O presidente Luiz Inácio Lula da Silva, em seu segundo mandato, terá um grande desafio: criar um plano de combate ao crime organizado. Para isso, deve investir na cooperação policial e judiciária entre as diversas esferas, com a adoção de padrões instrumentais de combate à criminalidade organizada, buscando a diminuição drástica e necessária da corrupção e da impunidade.

Importante dado revelado por duas importantes pesquisas (março e outubro de 2005) realizadas no âmbito do Poder Judiciário brasileiro, pela AMB - Associação dos Magistrados do Brasil - demonstrou a identificação exagerada que a população faz sobre a ingerência do presidente da República no Poder Judiciário. Dessa forma, para 58,8% (primeira onda) e 46,8% (segunda onda) da população, o Presidente da República tem poder legal para mandar na justiça brasileira, e, consequentemente, é co-responsável pelos seus defeitos. Para 2/3 da população a composição do Poder Judiciário não é clara, confundindo-se suas atividades com as atividades governamentais. Além disso, cerca de 42% da população identifica a Polícia como órgão do Poder Judiciário.

Isso demonstra, que a população exige maior entrosamento dos diversos órgãos governamentais no combate à criminalidade organizada, impunidade e corrupção, e, consequentemente, há a necessidade de maior União dos poderes Executivo (ministério da Justiça e Polícia Federal) e Judiciário, bem como do ministério Público.

O combate à criminalidade organizada e transnacional vem sendo aperfeiçoado nos diversos países europeus e americanos, uma vez que as antigas formas de investigação, atuação e interação polícia/justiça demonstraram total ineficácia para sua repressão.

Em 28 de fevereiro de 2002, o Conselho da União Européia instituiu a "Eurojustiça", para reforçar o combate e controle às graves formas de criminalidade organizada (2002/187/GAI).

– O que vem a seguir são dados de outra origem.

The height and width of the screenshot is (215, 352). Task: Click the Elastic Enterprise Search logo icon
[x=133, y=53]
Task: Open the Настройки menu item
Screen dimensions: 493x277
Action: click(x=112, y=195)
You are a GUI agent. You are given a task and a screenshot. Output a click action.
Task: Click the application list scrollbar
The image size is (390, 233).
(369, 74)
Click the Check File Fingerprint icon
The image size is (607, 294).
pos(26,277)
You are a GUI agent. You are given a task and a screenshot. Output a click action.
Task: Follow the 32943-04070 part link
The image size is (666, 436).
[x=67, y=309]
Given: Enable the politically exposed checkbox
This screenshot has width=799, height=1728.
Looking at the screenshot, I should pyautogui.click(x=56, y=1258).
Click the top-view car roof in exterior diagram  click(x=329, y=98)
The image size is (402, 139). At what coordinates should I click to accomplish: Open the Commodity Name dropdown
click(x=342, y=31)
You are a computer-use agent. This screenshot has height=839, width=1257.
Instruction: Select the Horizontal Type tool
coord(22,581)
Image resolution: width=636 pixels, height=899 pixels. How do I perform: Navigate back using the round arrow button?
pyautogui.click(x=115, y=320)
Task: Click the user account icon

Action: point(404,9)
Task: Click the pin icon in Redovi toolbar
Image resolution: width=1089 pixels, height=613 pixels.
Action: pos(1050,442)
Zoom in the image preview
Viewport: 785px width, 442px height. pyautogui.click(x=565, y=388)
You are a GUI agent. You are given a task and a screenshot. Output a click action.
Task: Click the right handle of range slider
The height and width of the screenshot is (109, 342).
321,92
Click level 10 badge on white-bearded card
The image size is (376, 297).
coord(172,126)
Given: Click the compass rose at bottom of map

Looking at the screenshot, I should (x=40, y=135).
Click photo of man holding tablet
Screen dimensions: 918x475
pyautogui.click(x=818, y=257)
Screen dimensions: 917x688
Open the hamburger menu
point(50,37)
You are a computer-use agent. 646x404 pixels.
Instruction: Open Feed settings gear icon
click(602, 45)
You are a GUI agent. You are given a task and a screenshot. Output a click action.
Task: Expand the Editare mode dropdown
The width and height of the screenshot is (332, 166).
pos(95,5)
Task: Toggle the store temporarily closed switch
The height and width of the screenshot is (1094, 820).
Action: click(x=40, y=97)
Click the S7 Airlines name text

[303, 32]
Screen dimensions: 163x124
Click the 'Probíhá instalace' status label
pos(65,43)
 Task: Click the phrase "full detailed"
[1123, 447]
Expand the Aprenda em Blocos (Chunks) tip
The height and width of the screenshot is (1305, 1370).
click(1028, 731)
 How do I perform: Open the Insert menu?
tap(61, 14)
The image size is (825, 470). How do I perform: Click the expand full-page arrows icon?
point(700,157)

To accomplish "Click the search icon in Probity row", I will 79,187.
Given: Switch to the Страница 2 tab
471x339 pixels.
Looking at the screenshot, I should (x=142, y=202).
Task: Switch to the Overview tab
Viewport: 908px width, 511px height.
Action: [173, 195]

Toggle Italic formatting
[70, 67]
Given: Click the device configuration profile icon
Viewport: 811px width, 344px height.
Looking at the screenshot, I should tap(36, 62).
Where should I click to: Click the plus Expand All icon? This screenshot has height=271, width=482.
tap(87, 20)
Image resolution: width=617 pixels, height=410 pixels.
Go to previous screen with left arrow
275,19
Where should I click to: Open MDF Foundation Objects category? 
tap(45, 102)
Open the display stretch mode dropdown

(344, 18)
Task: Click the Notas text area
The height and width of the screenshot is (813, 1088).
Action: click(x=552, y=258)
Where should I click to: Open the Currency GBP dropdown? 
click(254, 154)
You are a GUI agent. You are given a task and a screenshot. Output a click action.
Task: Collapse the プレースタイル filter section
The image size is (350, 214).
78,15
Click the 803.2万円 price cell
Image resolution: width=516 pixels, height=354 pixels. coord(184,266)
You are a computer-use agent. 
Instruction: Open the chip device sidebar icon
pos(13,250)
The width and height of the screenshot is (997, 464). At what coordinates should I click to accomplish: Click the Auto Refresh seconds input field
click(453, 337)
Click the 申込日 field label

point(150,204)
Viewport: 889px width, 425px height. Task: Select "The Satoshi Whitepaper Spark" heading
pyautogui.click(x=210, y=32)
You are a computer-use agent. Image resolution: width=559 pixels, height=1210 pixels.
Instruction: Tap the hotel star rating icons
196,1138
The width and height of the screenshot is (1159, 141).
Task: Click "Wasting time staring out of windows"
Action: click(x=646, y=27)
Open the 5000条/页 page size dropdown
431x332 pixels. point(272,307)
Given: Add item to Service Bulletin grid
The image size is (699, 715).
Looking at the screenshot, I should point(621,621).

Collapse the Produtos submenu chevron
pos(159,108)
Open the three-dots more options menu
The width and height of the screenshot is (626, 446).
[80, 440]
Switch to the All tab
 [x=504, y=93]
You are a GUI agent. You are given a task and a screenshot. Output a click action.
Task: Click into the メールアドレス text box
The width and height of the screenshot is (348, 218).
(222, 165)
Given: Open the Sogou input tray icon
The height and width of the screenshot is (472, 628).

Trata-se, em breves palavras, da criação de um órgão transnacional de cooperação judiciária/policial entre os diversos Estados da União Européia para o combate à criminalidade organizada e transnacional, com a melhora e efetivação da cooperação policial e judiciária entre as diversas esferas, com a adoção de padrões instrumentais de combate à criminalidade e autonomia financeira (o financiamento é feito pela própria UE).

Entre outros importantes pontos, se fortalece a cooperação entre Polícia, ministério Público e Judiciário, bem como os modernos mecanismos de investigação - principalmente em relação à inteligência, combate à lavagem de dinheiro e recuperação de ativos financeiros.

Em seu artigo 4º, o Ato do Conselho prevê como competência da "Eurojustiça" todos os crimes de competência da Interpol, a criminalidade de informática, as fraudes, corrupções e quaisquer outros golpes financeiros contra a Comunidade Européia, a lavagem de dinheiro, a criminalidade ambiental, a participação em organizações criminosas e outras formas de criminalidade organizada.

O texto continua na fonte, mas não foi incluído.